(Input data):
# # # #

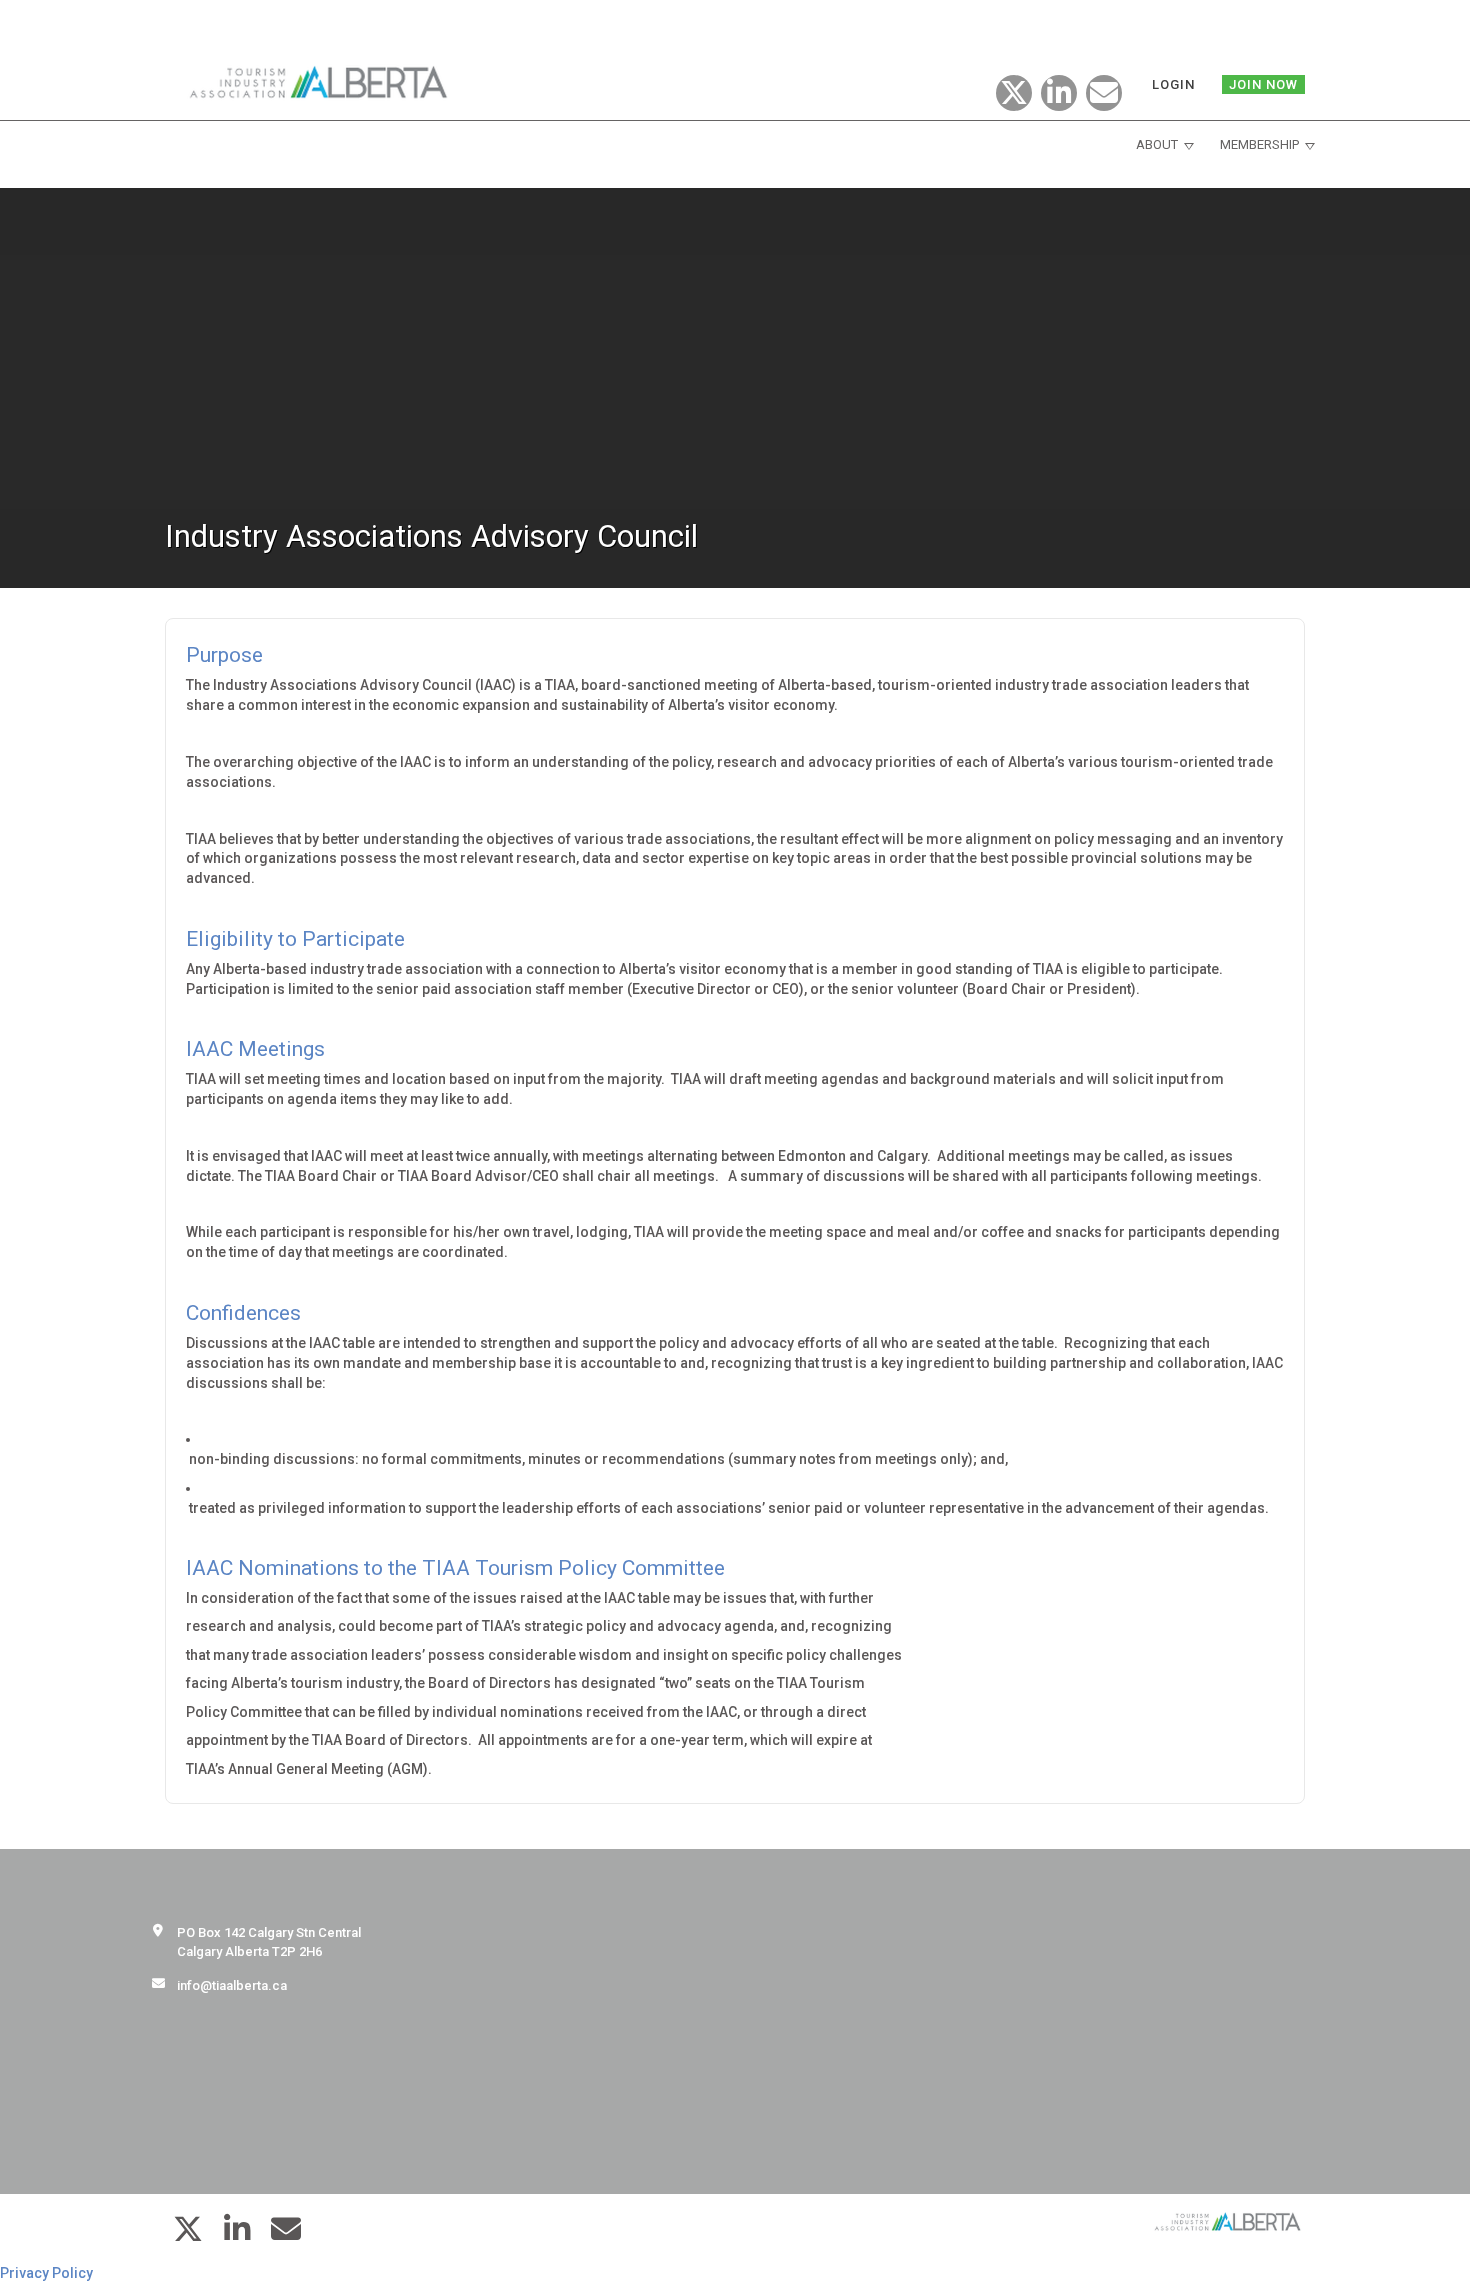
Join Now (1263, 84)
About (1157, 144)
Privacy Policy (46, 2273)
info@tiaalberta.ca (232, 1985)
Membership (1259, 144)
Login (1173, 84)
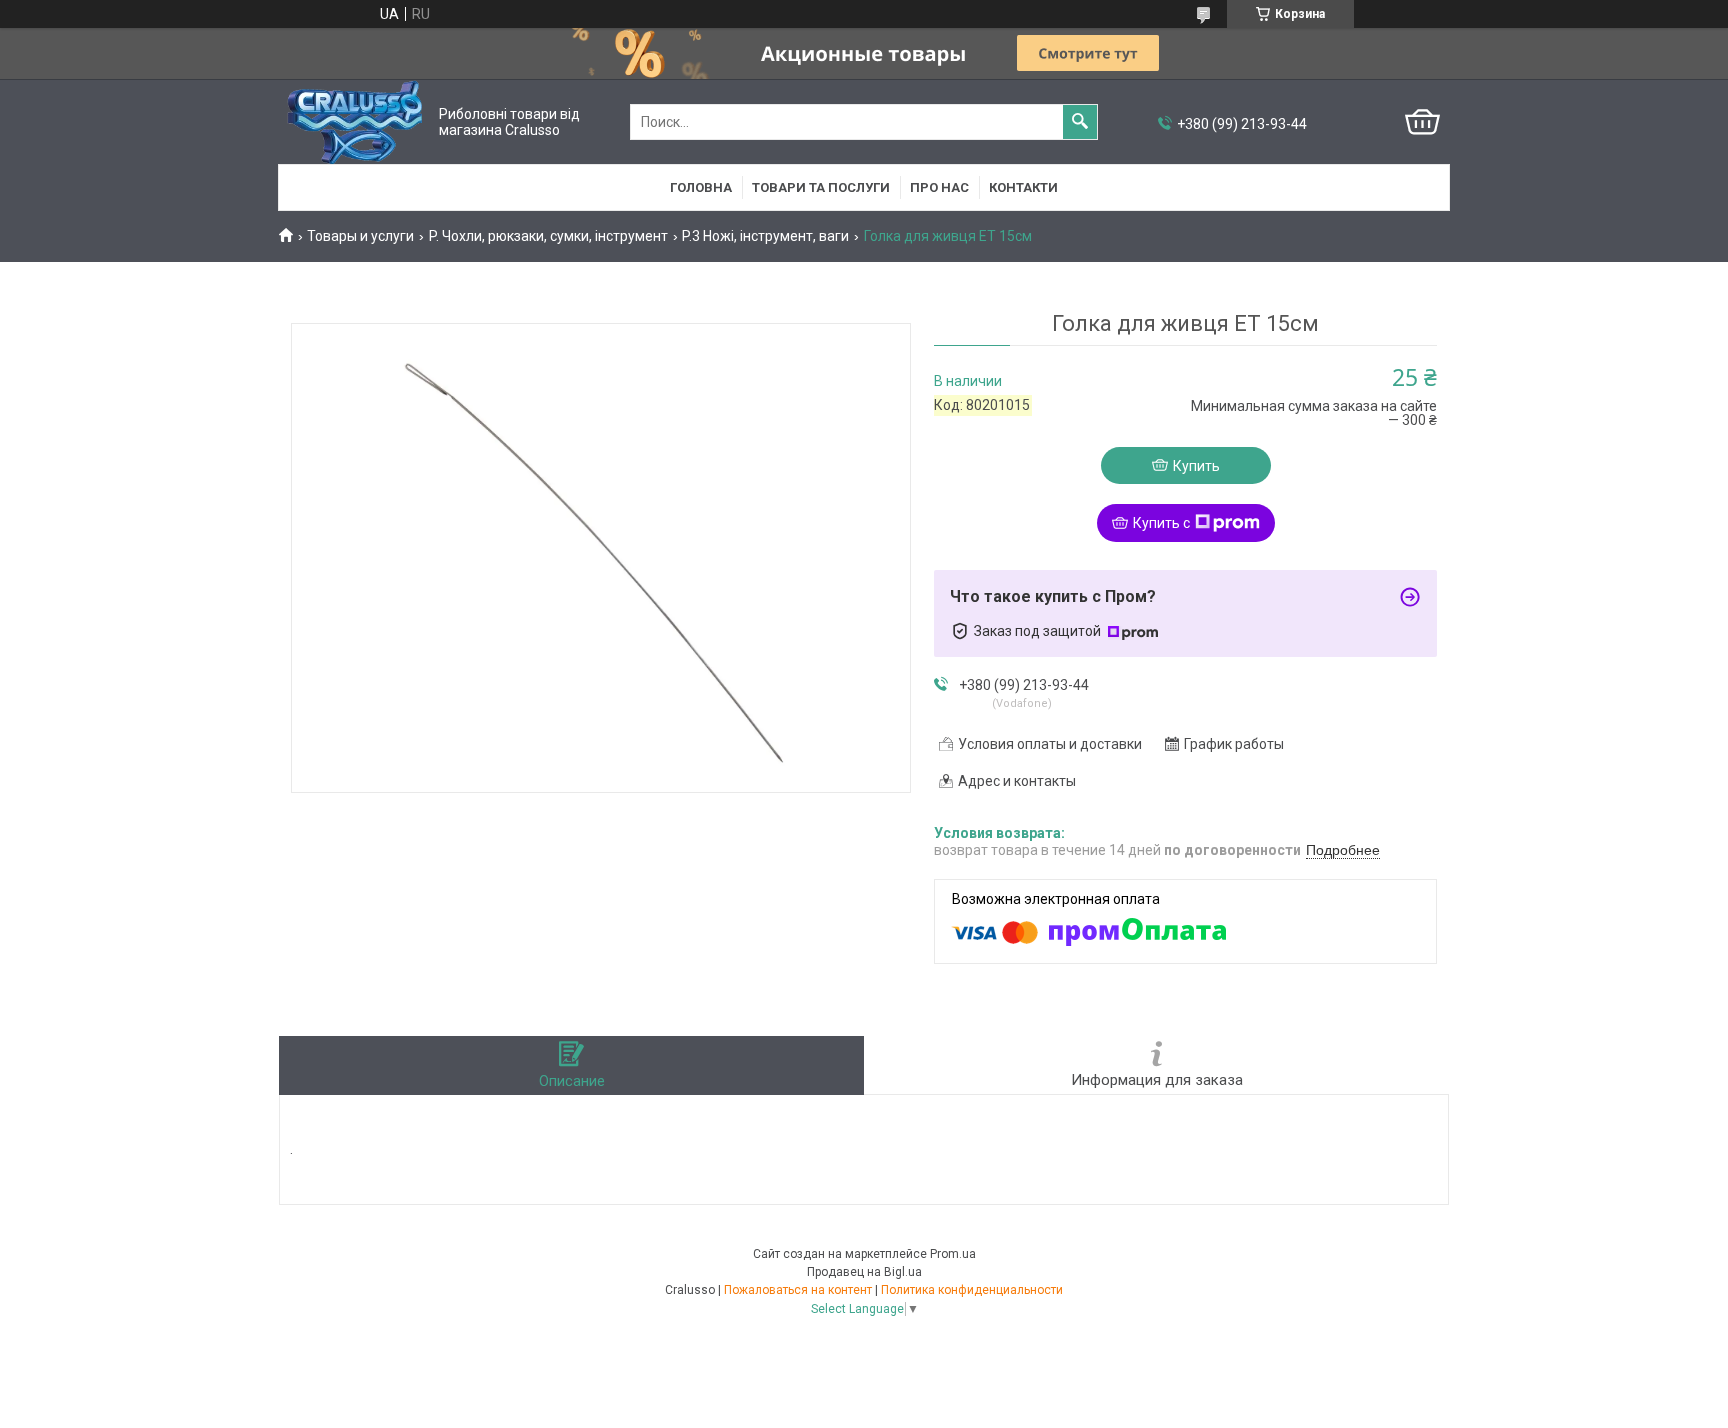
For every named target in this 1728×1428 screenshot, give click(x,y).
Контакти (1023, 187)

# # # #

(Exercise goal):
Set down every entry above verbatim, without pictures.

(Task result):
Join Now (1263, 84)
About (1157, 144)
Privacy Policy (46, 2273)
info@tiaalberta.ca (232, 1985)
Membership (1259, 144)
Login (1173, 84)
For every named target in this 1728×1428 screenshot, give click(x,y).
Контакти (1023, 187)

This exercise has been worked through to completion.